Esad rejiminin devrilmesi en çok İsraili korkuttu. Çünkü artık Müslümanlarla sınır olmuş, Türkiye ile arasında Esad gibi bir tampon kalmamıştı. Fakat ABD ve Batı ülkelerinin uzun yıllardır oluşturdukları sömürü sistematiği ve buna uygun yetiştirip besledikleri kişi, kurum ve gruplar eliyle yaşanan “onlar için gelişen arızi” durumlara hızlı müdahale edebilme kabiliyetini şimdi de görüyoruz.

Türkiye, İsrail’in Arzı Mevud hayalinde yer bulan PKK devleti planını kabusa çevirecek hamleyi yapmakta gecikmemeli, Haçlı Siyonistlerin PYD-PKK planını uygulayacak bir zemin bırakmamalıdır.

Bu durum ABD ile karşı karşıya gelme pahasına hızla uygulanması gereken bir noktaya gelmiştir. Suriye’de İsrail, ABD ve İran da dahil diğer emperyalist ülkelerin özellikle Türkiye’nin kazanacağı mevziiye taş koymak için Suriye’yi bölmek istediği ortadadır.

Suriye’nin deniz kıyısında varlığını İsrail’e muhtaç şekilde sürdürebilecek İslam düşmanı bir Nusayri devleti planını en çok İsrail kaşıyor. Çünkü Türkiye yeni yönetimle bir deniz kıta sahanlığı anlaşması yaptığında İsrail için Akdeniz nefes alamayacağı bir şekle dönüşecek.

İran zaten kırk yıllık planı bozulduğu için, tarihte hep olduğu gibi Türkiye ve Müslümanlara karşı ABD İsrail veya herhangi bir şeytanla anlaşma yapmaktan çekinmeyecek bir zihniyette.

Bölgedeki diğer Arap ülkeleri Gazze soykırımında artık açıkça görüldüğü gibi, İsrail ve ABD ne isterse onu yapacak iktidarlarca yönetiliyor.

ABD, şayet İsrail şantajına boyun eğmeye devam ederse PYD-PKK’yı devletleştirmek isteyecektir. Bir ihtimal, yeniden Başkanlık koltuğuna oturacak olan Trump, kendisini öldürme girişimi de dahil her türlü zorbalığı yapan küreselcilerle hesaplaşmaya kalkarsa belki durum biraz daha farklı olabilir. Böyle bir durum ABD’de iç hesaplaşma başlatır, dünya da bir nefes alabilir.

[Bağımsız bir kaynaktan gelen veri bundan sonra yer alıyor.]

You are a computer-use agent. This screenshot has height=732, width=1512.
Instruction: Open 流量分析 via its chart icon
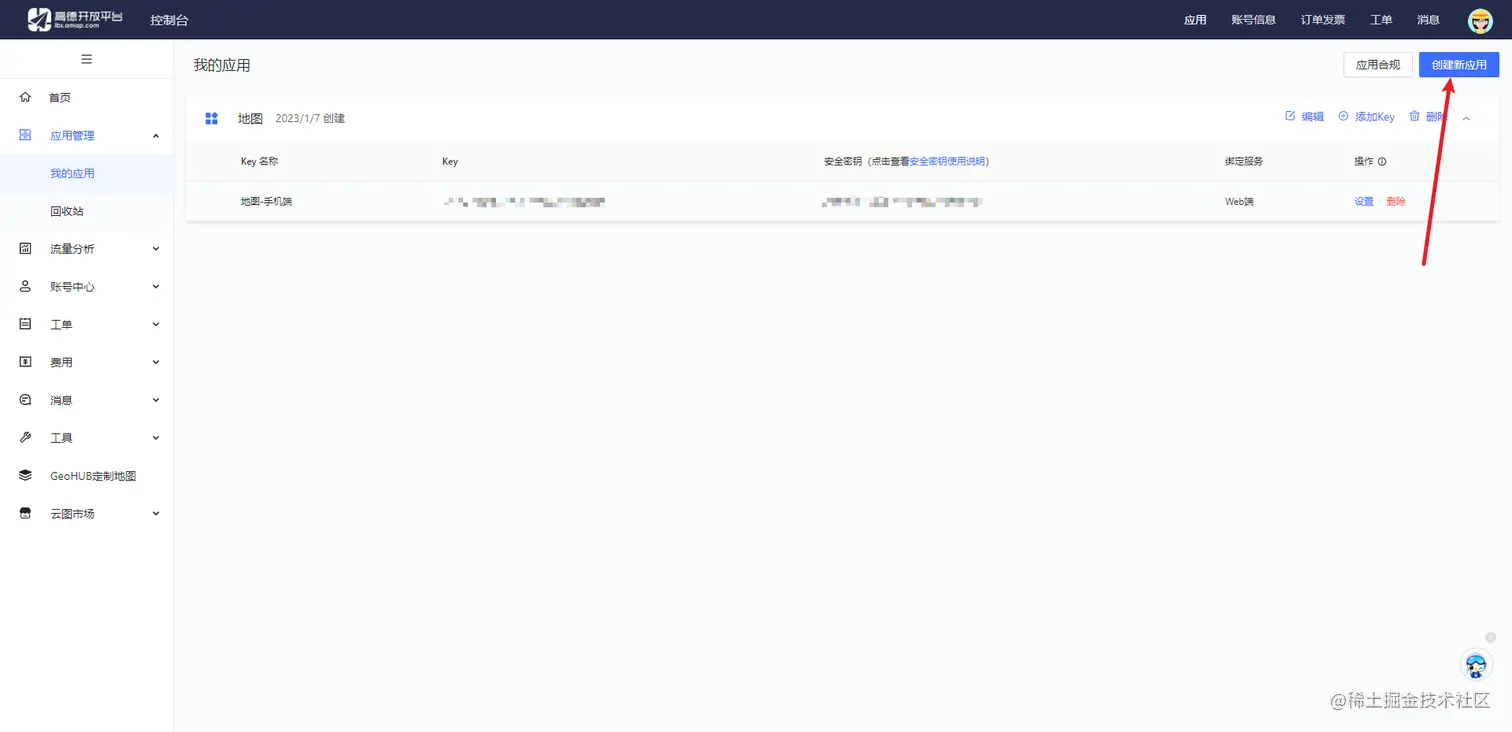coord(24,248)
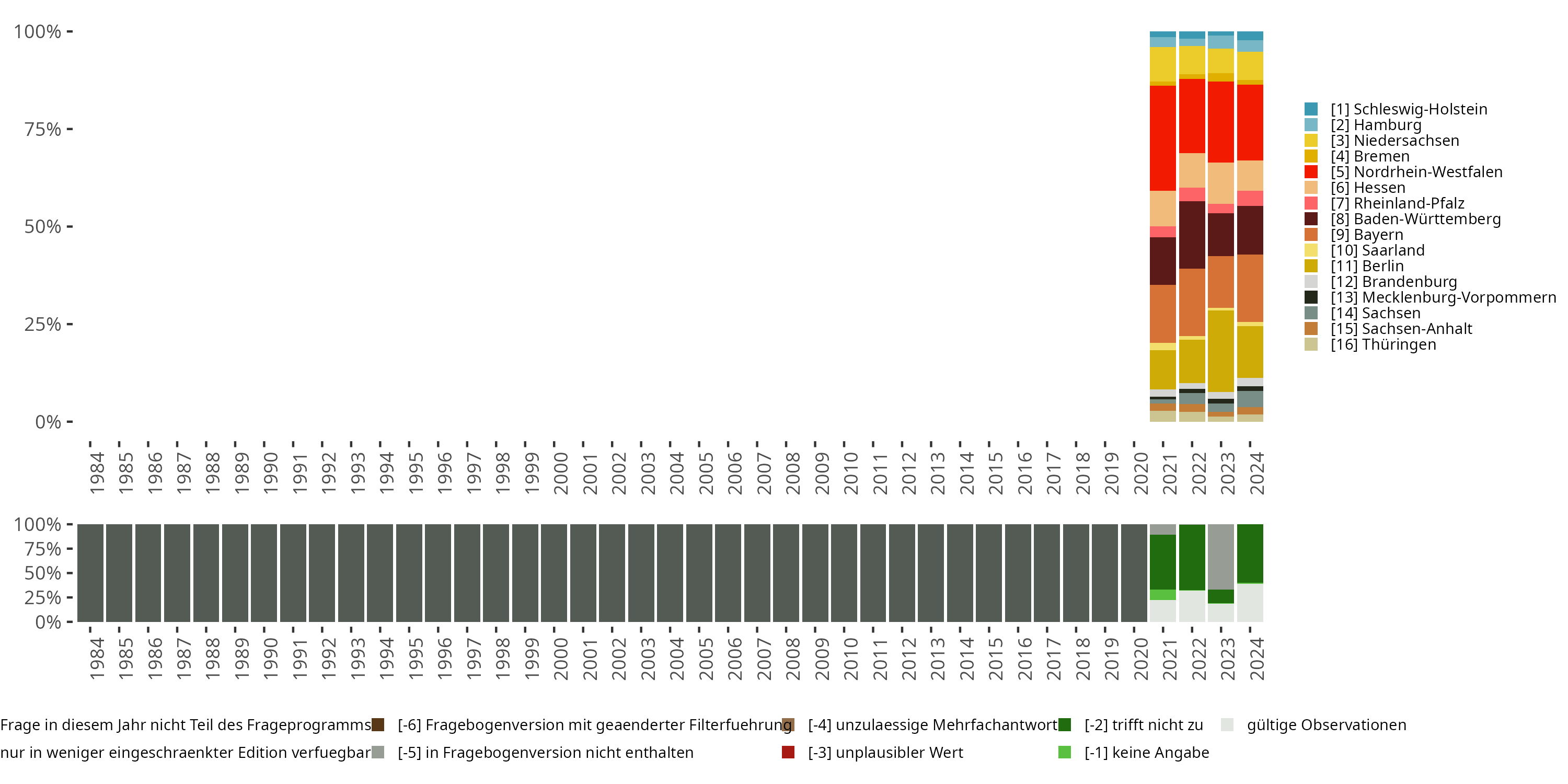Click the Nordrhein-Westfalen red legend swatch
The width and height of the screenshot is (1568, 784).
[x=1311, y=171]
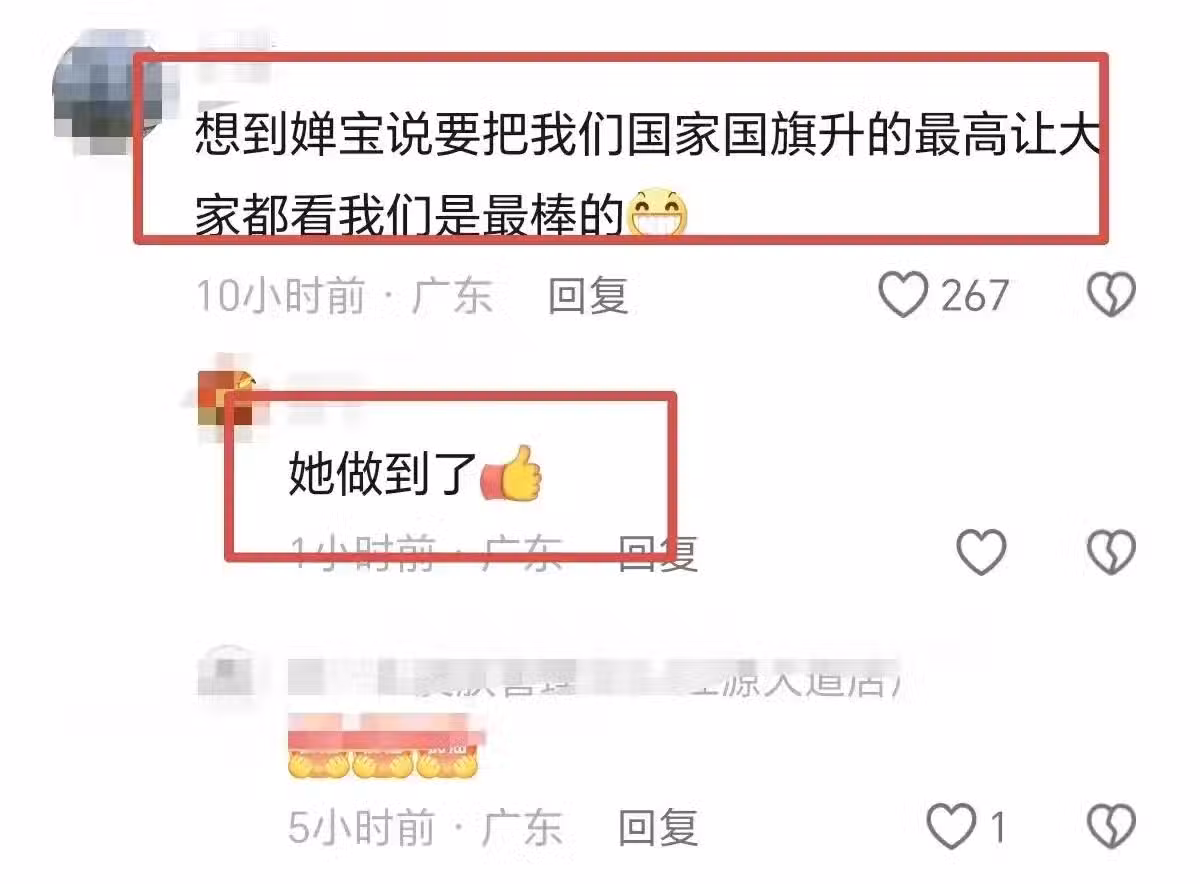Tap the thumbs-up emoji after 她做到了
Viewport: 1200px width, 884px height.
click(x=512, y=475)
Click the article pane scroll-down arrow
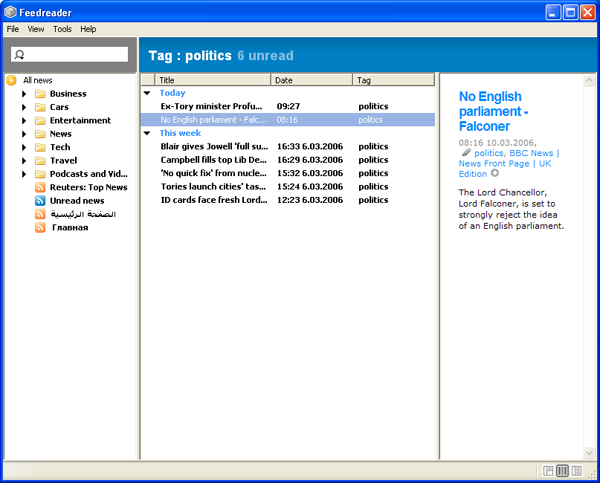This screenshot has height=483, width=600. [589, 454]
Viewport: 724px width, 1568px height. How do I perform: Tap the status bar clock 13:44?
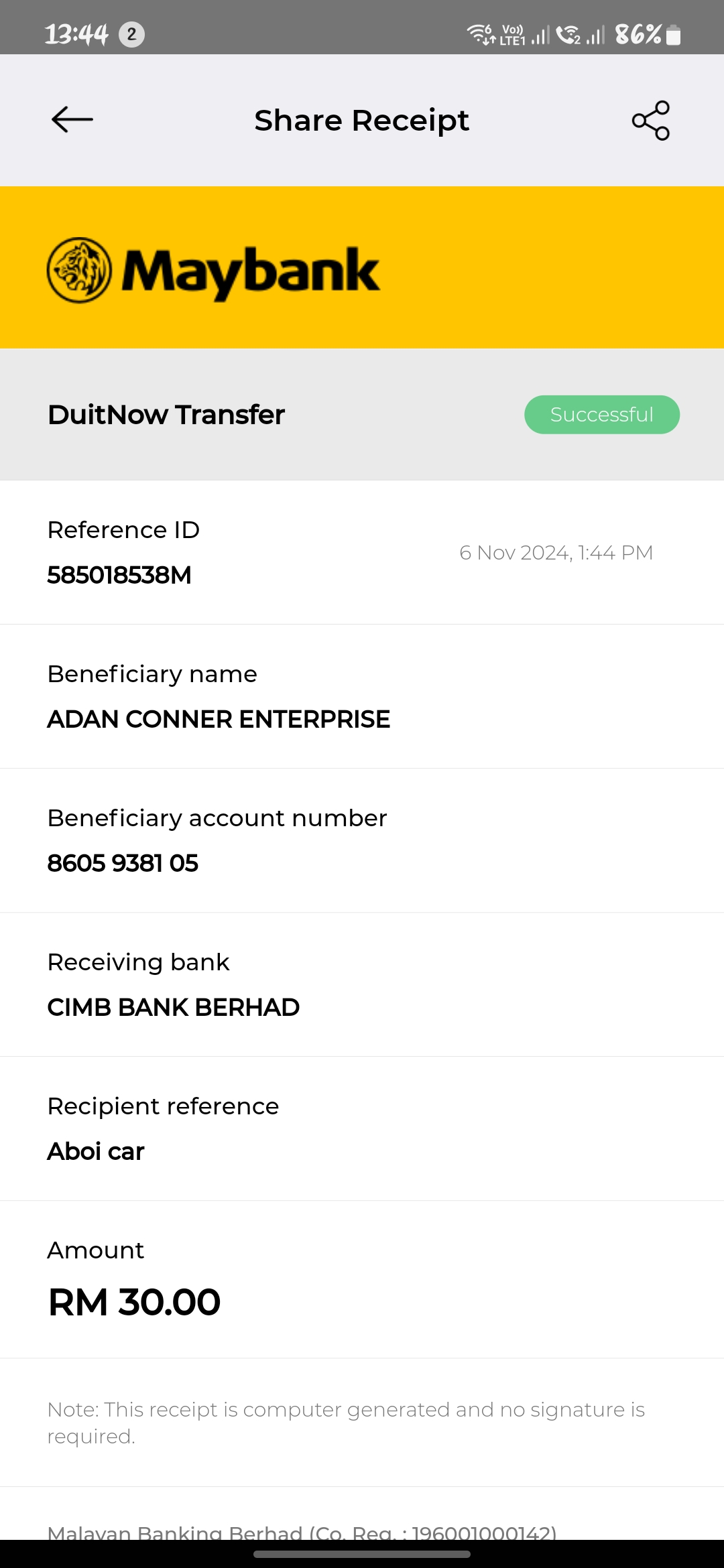(76, 34)
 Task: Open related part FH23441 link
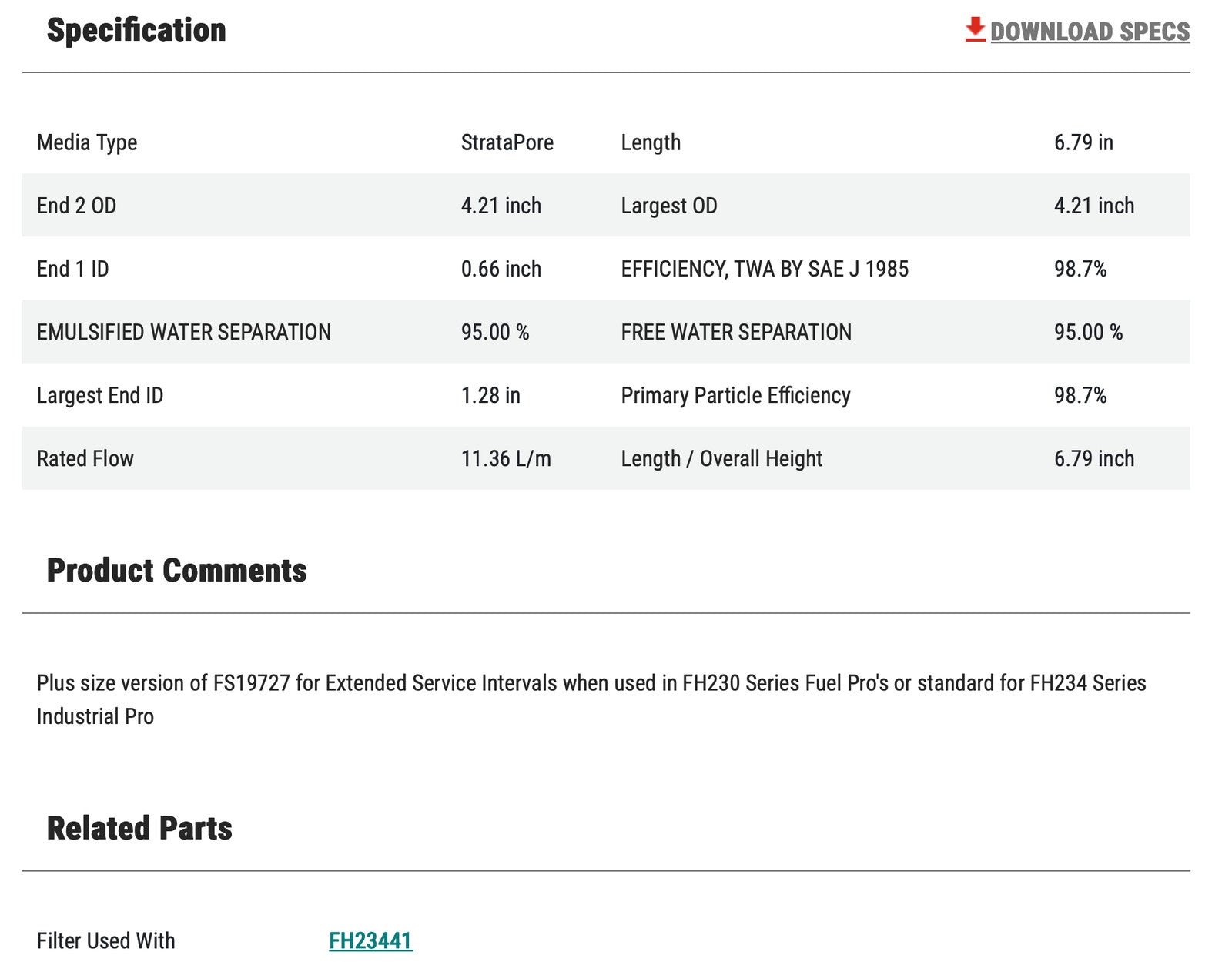coord(370,940)
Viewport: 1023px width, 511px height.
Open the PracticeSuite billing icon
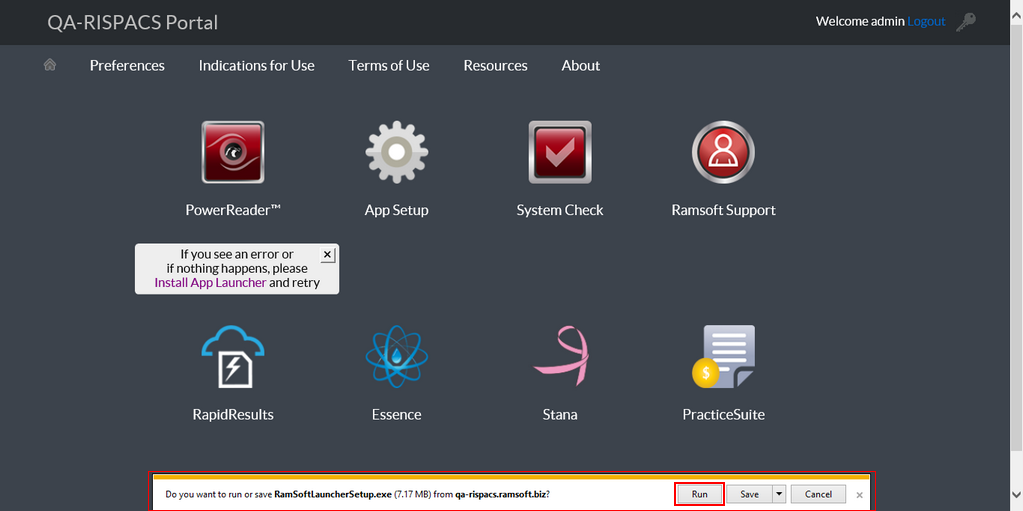point(723,357)
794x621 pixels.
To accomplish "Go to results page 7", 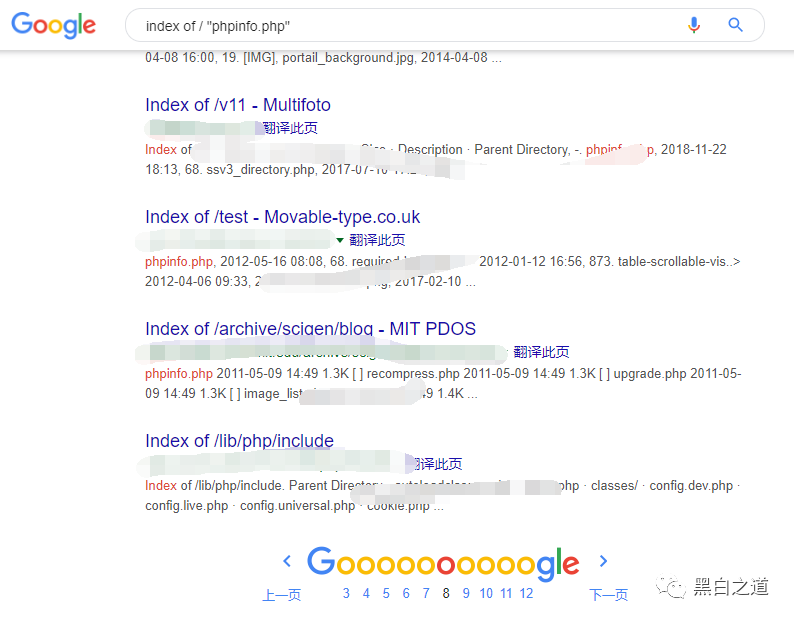I will pos(426,593).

Neticede Türkiye’nin, Amerika ve İsrail’in DAEŞ kartını masaya sürerek PYD-PKK desteğini sürdürme çabasını engellemek için bir an önce PYD elindeki bölgeleri almak, sınır hattımızı temizlemek ve bölgedeki Kürt halkını da bu ABD tetikçisi PKK’lılardan kurtarmalıdır.

PYD-PKK bölgeden temizlenirse Haçlı-siyonistlerin planı da tersine çevrilmiş olur. Geçen her gün kötülerin hamle gücünü artırmaktadır.